Petit-fils de Hongrois, donc, il appartient au club déjà surchargé des vedettes aux racines magyares. Parmi elles: le magicien Houdini (né à Budapest), Robert Capa (alias Endre Ernő Friedmann), Tony Curtis (parents), Paul Simon (parents aussi), Alanis Morissette (sa mère), Mark Knopfler (son père), Monica Seles (née en Serbie de parents hongrois) et Drew Barrymore (du côté de sa mère). Curtis, star de Certains l’aiment chaud, incarna les VRP de prestige pour Budapest dans une pub mémorable.

 

La liste, longue comme le bras, inclut également le styliste Calvin Klein (parents), l’acteur Joaquin Phoenix (côté maman), son «collègue» Adrien Brody (idem) et Flea, bassiste des Red Hot Chili Peppers. Des grands noms que la petite Hongrie cite à l’envi histoire de bomber le torse. Elle qui a enfanté le prix Pulitzer (1917), le stylo bille (1931), la vitamine C (1937) et le Rubik’s Cube (1974). Elle qui a été amputée des deux-tiers de son territoire suite à la signature du traité de Trianon (1920).
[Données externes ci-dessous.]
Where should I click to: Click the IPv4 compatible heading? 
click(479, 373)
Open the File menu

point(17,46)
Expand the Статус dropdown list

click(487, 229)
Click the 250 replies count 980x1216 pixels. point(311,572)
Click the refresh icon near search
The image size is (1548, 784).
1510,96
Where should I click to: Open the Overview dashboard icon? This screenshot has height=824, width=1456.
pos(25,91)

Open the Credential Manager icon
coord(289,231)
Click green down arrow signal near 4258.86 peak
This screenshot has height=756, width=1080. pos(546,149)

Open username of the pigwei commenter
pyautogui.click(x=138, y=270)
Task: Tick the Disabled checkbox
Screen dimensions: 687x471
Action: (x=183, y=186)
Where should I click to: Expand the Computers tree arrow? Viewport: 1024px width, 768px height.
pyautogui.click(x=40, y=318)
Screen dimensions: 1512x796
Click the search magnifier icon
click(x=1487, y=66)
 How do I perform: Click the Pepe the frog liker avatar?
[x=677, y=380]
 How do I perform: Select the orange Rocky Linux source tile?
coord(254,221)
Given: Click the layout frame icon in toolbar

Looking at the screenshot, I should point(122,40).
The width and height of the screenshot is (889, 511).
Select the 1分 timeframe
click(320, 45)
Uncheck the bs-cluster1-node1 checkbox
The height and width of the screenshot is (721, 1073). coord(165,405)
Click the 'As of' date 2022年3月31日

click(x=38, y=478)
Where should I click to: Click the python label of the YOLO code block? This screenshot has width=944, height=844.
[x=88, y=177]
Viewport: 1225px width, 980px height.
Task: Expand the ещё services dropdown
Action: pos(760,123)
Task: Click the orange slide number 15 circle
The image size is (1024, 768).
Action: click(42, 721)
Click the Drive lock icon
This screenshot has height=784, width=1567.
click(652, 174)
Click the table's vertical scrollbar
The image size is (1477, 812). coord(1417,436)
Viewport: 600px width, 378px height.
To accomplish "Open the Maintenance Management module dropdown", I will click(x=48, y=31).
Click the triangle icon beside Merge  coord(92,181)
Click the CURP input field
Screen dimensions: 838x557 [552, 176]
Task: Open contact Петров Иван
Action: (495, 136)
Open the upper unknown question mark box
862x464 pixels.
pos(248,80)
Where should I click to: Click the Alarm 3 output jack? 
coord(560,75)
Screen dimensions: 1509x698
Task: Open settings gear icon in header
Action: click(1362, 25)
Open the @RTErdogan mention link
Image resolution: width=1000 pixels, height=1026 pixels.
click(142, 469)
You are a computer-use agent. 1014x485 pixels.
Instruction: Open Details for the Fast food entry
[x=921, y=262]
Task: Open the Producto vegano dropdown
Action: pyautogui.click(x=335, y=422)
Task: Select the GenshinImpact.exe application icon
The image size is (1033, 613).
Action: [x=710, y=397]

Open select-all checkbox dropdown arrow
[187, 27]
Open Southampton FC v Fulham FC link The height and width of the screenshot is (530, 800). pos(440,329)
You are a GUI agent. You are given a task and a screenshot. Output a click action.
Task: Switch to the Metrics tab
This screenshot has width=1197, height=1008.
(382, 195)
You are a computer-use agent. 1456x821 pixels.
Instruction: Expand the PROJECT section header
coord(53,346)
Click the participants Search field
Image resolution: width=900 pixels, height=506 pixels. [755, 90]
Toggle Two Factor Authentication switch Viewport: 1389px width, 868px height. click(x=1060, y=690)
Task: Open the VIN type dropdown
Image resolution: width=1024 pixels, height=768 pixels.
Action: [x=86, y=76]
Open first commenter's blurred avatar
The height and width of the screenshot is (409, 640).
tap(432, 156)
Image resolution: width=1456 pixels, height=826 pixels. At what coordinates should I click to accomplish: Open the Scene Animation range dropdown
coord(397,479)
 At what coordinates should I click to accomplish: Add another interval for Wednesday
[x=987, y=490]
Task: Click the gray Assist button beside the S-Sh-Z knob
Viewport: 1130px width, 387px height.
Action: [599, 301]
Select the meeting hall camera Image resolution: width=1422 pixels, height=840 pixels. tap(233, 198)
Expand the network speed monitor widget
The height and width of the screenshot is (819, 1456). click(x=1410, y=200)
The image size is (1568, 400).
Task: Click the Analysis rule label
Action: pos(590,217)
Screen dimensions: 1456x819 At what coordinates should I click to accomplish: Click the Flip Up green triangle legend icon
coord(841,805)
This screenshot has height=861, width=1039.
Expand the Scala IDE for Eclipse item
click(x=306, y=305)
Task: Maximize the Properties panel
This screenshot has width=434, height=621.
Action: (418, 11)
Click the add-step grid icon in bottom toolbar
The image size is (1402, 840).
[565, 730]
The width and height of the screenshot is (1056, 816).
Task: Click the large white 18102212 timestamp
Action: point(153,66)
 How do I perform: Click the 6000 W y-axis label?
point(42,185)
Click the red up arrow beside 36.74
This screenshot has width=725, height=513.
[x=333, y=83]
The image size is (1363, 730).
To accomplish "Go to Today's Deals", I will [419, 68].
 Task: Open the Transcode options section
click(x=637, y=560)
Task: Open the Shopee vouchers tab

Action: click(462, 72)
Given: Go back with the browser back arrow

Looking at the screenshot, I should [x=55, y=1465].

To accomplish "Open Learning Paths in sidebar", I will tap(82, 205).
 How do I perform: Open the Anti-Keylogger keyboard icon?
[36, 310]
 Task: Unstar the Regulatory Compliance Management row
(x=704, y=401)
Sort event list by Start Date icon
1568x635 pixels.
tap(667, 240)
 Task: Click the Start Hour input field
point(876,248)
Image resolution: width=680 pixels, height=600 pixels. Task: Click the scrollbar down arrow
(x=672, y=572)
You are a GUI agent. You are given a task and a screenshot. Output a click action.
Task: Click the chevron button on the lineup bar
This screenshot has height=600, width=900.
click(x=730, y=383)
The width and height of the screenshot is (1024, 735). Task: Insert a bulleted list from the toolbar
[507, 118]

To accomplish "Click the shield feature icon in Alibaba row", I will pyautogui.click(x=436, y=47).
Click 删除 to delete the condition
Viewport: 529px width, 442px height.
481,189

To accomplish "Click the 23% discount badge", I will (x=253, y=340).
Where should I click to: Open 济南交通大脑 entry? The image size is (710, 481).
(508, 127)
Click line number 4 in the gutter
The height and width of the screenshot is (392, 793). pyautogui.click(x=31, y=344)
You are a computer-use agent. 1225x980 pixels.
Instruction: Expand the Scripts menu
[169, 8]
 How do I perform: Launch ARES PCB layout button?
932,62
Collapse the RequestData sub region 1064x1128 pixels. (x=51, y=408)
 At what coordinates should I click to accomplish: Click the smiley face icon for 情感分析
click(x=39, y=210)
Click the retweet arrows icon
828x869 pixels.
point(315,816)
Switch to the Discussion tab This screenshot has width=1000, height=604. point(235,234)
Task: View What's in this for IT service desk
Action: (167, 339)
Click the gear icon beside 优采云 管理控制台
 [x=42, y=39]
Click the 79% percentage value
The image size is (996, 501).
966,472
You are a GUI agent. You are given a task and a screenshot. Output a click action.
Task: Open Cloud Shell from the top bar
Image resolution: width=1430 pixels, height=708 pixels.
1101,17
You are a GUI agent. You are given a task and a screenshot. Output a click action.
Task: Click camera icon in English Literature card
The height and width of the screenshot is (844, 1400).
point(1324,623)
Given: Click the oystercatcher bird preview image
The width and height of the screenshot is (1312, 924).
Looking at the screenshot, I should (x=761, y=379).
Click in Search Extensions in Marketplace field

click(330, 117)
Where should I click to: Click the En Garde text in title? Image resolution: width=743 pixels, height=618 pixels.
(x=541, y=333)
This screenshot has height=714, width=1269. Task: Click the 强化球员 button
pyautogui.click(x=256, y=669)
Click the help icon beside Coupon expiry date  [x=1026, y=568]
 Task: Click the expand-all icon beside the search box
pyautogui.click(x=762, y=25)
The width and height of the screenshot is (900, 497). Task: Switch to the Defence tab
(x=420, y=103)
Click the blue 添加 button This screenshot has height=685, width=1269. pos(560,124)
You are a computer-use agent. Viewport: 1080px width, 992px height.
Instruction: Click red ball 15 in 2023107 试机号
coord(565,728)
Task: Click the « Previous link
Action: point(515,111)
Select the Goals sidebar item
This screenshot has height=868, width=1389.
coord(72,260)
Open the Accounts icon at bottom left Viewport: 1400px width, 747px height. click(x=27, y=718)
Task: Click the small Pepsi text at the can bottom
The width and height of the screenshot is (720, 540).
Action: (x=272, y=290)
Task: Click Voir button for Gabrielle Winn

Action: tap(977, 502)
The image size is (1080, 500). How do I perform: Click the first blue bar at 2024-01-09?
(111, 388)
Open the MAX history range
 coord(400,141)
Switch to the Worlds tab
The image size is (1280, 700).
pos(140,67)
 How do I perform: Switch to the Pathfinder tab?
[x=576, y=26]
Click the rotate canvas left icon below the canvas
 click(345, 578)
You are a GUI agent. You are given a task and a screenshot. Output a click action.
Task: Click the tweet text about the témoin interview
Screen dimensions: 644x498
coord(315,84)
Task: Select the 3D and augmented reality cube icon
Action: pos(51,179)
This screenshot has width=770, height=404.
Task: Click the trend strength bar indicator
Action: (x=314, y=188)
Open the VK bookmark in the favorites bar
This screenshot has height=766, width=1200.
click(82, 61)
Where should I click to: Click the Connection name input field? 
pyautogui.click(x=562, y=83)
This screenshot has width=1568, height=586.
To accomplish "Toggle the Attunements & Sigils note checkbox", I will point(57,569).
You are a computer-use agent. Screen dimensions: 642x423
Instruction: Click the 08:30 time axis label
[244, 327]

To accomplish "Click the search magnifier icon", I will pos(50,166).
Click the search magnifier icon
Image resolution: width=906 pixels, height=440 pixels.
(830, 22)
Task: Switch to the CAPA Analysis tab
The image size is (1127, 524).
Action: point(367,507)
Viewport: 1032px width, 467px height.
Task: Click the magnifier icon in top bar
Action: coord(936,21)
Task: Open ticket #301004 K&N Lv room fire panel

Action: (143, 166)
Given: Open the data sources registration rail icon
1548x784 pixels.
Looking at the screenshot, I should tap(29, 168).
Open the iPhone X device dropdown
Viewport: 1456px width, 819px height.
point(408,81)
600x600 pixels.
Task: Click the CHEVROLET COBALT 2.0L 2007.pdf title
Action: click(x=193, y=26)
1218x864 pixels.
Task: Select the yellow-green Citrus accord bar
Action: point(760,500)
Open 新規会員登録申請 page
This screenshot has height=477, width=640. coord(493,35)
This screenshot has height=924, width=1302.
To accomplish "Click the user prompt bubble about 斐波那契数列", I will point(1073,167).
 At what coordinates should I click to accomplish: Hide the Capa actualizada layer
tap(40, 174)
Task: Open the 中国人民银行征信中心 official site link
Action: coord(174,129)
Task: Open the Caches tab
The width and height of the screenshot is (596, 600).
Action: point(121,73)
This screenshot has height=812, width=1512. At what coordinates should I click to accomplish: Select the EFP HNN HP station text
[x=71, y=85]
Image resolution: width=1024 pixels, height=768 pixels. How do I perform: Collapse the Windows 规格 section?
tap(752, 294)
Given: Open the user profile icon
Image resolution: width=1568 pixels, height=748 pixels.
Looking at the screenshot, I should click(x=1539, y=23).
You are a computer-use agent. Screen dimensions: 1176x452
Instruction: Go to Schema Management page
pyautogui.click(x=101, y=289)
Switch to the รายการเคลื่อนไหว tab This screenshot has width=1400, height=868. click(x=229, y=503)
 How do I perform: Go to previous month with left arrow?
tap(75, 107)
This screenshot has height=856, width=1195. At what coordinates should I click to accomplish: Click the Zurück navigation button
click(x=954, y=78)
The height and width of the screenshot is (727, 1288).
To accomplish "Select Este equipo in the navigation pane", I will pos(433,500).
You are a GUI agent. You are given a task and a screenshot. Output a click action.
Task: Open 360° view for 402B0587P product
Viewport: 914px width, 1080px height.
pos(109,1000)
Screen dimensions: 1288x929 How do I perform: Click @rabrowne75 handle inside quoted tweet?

«Peter Falk est l’un des nombreux archétypes du “Mindenki Magyar” (Tout le monde est hongrois, ndlr). La gouttelette de sang maison dans ses gènes a suffi à légitimer la construction de cette statue. Les Hongrois adorent l’idée qu’une personnalité aussi célèbre que l’interprète de Columbo soit des leurs. Les gens le voient dans cette rue et font l’association. Sa véritable descendance, au fond, importe peu», détaille Ivan Alleaume, guide touristique installé sur les bords du Danube depuis 2002.

2 milliards de téléspectateurs

Les Hongrois adorent l’idée qu’une personnalité aussi célèbre que l’interprète de Columbo soit des leurs

Ivan Alleaume, guide touristique

Exact. Budapest a l’hommage facile. Elvis Presley soutenait le soulèvement de 1956 contre l’URSS? Un square du 2e arrondissement, côté Buda, porte désormais le nom mythique du King. Ronald Reagan appelait Gorbatchev à détruire le mur de Berlin? On érige un bronze du 40e président des États-Unis (1980-1988) sur la place de la Liberté, non loin du Parlement, où figurent notamment un mémorial de l’Holocauste contesté ainsi qu’une stèle rendant grâce aux «libérateurs» soviétiques.

L’habit d’enquêteur collait si bien à Peter Falk qu’on en zapperait presque le reste de son parcours. Des débuts au théâtre (1956) dans la peau du Sganarelle de Dom Juan. Cinquante-neuf prestations au cinéma dont une collaboration avec Frank Capra pour laquelle il sera nominé aux Oscars (Milliardaire pour un jour, 1961) et deux Wim Wenders (Les Ailes du désir, Si loin, si proche). Une ribambelle de piges dans des séries hors-Columbo, dont Les Incorruptibles et La Quatrième dimension. Plus 18 téléfilms.

Lorsqu’il apprit que deux milliards d’humains avaient visionné au moins une de ses aventures dans le monde, le Magyaro-tchéco-américain eut le triomphe modeste. «Dieu ne destine aucun homme à être connu par deux milliards de ses semblables», lâche-t-il dans son autobiographie. Sur le Walk of Fame de Hollywood, son étoile, la 503e, le rapproche de Charlot et de Marilyn. Faute de boulevard aux astres, la Hongrie a glorifié à sa façon l’un des siens, y compris de loin. C’est l’intention qui compte.